▸ **Quoted passage**
#####

Pasadena’s past to ‘come alive’ with historic online photo album
History is going digital in Pasadena.
A group of local cultural institutions has been scanning, cataloging and uploading images of the city's past to the Internet, creating an extensive online database known as the Pasadena Digital History, the La Canada Valley Sun reported.
The Pasadena Public Library, Pasadena Museum of History, Pasadena City College and Huntington Library so far have placed 4,000 photographs and documents in the collection, all available to the public at Pasadenadigitalhistory.com.
In addition to a searchable database, the site features special collections on topics such as the Tournament of Roses and Busch Gardens, the sprawling former winter estate of brewing magnate Adolphus Busch.
The group also is using the online photo-sharing service Flickr to maintain a gallery of "mystery photos," inviting the public to help date and identify them.
Camacho, 28, started with approximately 600 images, many of which the library already had scanned. But the project really took off when Camacho teamed up with Pasadena City College Dean of Library Services Mary Ann Laun.
PCC's Shatford Library has been digitally preserving its archives since 2006 and possessed the software that now hosts the online collection.
Last year, Laun obtained a grant from the Pasadena City College Foundation for an experimental library technology program in which 12 students worked 60 hours each building the database.

#####

▸ **Aim of the task**
Repeat the part of the article on Pasadena's digital history between "Pasadena’s past to" and "public at Pasadenadigitalhistory.com.", inclusive. The items are separate material with no connection to the article.

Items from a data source
#####

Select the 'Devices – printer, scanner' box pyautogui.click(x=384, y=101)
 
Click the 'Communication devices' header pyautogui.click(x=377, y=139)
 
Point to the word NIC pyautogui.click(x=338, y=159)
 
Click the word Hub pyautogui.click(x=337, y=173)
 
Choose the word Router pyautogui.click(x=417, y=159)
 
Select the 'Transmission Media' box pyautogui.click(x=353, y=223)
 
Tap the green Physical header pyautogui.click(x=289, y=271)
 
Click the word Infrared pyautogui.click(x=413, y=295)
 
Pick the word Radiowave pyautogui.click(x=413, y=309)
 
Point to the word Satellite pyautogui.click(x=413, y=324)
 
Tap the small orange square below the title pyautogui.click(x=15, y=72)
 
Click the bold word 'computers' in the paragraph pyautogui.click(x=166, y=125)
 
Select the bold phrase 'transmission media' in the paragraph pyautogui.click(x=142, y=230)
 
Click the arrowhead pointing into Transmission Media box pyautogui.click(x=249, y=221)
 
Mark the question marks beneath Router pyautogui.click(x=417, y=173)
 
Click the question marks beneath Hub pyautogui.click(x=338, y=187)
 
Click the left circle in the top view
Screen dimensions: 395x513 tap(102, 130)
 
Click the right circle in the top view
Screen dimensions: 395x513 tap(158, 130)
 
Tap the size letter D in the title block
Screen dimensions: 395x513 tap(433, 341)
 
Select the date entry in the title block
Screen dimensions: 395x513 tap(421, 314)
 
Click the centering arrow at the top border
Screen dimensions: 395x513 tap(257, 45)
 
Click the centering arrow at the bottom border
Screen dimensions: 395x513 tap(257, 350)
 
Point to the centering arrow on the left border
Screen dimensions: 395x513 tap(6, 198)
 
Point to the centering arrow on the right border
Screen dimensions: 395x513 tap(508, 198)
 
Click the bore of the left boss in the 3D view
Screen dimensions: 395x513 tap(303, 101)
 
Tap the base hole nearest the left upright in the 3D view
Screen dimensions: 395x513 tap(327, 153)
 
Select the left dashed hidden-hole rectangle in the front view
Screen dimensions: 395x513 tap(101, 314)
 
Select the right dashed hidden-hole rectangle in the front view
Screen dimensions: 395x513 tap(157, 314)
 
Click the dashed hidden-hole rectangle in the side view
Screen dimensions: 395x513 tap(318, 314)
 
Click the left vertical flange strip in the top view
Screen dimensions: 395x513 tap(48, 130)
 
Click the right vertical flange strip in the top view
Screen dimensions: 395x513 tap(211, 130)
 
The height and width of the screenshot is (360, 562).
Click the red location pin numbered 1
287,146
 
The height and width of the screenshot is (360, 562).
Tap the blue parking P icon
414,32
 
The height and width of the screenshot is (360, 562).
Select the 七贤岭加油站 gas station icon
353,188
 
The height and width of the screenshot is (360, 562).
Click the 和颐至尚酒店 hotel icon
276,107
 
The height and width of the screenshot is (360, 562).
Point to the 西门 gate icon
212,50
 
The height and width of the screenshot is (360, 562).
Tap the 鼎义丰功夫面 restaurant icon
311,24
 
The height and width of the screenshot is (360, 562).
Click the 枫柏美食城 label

#####

▸ **Answer to this task**
Pasadena’s past to ‘come alive’ with historic online photo album
History is going digital in Pasadena.
A group of local cultural institutions has been scanning, cataloging and uploading images of the city's past to the Internet, creating an extensive online database known as the Pasadena Digital History, the La Canada Valley Sun reported.
The Pasadena Public Library, Pasadena Museum of History, Pasadena City College and Huntington Library so far have placed 4,000 photographs and documents in the collection, all available to the public at Pasadenadigitalhistory.com.